With median one-bedroom apartment rents at $1,777, Portland ranked 18th, just behind Honolulu, Hawaii, in a survey released Tuesday by Zumper, which analyzed rental data from more than one million active listings across the country. Competition for apartments in Portland has become so heated that there have been some bidding wars.
But inflated prices and fears of a recession are causing price decreases in many metropolitan areas throughout the country, and that trend is expected to continue in the slower winter rental months, including in Maine, according to Zumper.
“We saw historic levels of migration throughout the pandemic, as people switched to working from home and re-imagined their living situations,” Zumper CEO Anthemos Georgiades said. “Now — with a turbulent, unpredictable economy causing fear of recession — migrations are slowing, occupancy rates are falling and rent prices are following suit.”
The company’s survey of October rental prices throughout the country showed rent decreases compared with the previous month, even though yearly comparisons still showed rents rising but at a slower rate.
Nationally, the median rent on a one-bedroom apartment declined almost 1 percent compared with September to $1,491. Compared with last October, the median price was up 9.2 percent, but that is down after 12 straight months of double-digit annual increases.
Boston and Providence also ranked in the top 20 highest-priced apartments, with the Rhode Island city just ahead of Portland at 14th place with a median rent of $1,910 for a one bedroom. Boston ranked second with a median rent of $3,060, bumping San Francisco to third place at $3,020. New York topped the list at $3,860, which is up more than 24 percent in October compared with last year although it is down 2.3 percent compared with September.
Zumper cited zoning laws that favor single-family homes and new apartment inventory skewed toward the luxury market as reasons for Boston’ rising rental rates. However, it expects prices to soften a bit because the large number of students who come to Boston in the fall are now settled in and a traditionally slow season for renting is setting in.
Counter to national trends, rents in most of Maine’s largest cities continued to rise, with Portland’s rent for a one bedroom rising 11 percent in October compared with last year. The average studio apartment rent of $1,155 was down 8 percent, but a two-bedroom apartment at $2,083 was up 12 percent. Some 55 percent of the households in Portland are renter-occupied, and affordable apartments are hard to find.
Lewiston had a median one-bedroom price of $901, up 8 percent compared with last year. That ranks it 87th on the Zumper list, around the same price as Tallahassee, Florida. Some 52 percent of households in Lewiston are renter-occupied. As of Oct. 22, the average rent for a two-bedroom apartment in Lewiston is $1,295, up 23 percent over last year.
Bangor, with a median rent of $650 for a one-bedroom apartment, was up 8 percent from last year. Some 52 percent of households in Bangor are renter-occupied.

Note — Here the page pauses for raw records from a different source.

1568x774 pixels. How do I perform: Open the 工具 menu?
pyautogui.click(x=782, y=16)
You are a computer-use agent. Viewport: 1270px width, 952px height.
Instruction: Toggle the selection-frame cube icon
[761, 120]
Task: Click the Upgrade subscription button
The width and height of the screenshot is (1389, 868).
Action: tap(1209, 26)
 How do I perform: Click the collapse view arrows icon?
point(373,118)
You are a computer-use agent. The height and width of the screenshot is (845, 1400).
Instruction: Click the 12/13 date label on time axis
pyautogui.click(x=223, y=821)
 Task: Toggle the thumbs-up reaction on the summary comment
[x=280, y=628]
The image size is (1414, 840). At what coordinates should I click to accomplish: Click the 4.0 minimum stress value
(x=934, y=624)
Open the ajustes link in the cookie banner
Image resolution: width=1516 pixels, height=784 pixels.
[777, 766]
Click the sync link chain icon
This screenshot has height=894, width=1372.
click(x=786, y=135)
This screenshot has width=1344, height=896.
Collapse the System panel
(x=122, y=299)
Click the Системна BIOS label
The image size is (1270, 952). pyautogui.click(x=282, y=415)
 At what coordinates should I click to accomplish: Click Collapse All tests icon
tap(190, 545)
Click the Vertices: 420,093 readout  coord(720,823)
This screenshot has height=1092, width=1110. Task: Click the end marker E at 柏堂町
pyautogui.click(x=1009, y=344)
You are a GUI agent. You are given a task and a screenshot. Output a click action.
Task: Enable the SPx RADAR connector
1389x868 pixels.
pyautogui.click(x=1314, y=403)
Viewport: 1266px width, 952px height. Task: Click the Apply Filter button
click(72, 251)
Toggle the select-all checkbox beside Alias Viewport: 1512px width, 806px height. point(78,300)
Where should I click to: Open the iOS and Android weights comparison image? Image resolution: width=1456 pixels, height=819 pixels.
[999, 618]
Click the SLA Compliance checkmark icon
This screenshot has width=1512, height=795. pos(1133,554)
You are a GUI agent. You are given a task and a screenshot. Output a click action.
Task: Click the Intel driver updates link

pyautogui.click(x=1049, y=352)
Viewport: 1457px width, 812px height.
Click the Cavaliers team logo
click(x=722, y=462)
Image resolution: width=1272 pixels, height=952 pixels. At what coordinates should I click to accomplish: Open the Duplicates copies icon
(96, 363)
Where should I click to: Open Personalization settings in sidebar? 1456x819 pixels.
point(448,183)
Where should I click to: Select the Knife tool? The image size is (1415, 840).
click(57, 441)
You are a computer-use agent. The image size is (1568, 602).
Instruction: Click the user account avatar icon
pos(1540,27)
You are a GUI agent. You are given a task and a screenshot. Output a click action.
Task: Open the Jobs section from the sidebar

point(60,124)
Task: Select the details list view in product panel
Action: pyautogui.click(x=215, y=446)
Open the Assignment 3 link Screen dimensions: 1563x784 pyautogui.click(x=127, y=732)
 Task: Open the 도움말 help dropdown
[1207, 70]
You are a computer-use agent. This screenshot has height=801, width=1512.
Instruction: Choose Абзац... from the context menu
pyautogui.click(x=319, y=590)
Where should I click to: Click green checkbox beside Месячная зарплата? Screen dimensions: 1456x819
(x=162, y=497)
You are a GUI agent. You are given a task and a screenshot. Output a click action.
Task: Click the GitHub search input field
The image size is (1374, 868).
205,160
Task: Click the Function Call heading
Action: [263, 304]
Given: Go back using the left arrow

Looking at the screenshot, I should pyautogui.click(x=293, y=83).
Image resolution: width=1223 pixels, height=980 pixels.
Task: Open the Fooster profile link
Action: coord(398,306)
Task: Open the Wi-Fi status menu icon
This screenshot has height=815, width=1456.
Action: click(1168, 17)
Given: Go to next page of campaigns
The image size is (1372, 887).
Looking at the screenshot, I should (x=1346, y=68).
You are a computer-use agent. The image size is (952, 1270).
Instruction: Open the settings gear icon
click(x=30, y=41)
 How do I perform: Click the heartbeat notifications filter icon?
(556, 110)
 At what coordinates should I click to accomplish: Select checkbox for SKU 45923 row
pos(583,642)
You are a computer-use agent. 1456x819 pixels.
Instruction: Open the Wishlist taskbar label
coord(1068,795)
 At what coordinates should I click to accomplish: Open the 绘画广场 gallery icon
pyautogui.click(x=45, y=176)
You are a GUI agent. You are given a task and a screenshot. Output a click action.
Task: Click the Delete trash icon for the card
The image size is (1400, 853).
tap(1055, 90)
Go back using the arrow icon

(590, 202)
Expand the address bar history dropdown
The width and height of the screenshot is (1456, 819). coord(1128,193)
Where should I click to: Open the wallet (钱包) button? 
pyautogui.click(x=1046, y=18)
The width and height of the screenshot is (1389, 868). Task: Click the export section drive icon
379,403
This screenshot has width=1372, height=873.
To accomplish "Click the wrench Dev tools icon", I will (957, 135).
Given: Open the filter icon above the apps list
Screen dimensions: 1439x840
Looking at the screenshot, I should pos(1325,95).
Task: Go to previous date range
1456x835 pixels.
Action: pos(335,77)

But Bangor is getting more affordable, according to Zumper. Over the past month the average rent for a studio apartment decreased by 9 percent to $775. The average rent for a one-bedroom apartment decreased by 33 percent to $650 in October compared with the previous month and the average rent for a two-bedroom apartment decreased by 10 percent to $1,250.
“In many metro areas, declining prices are actually a correction to prices that’d become overly inflated,” Georgiades said.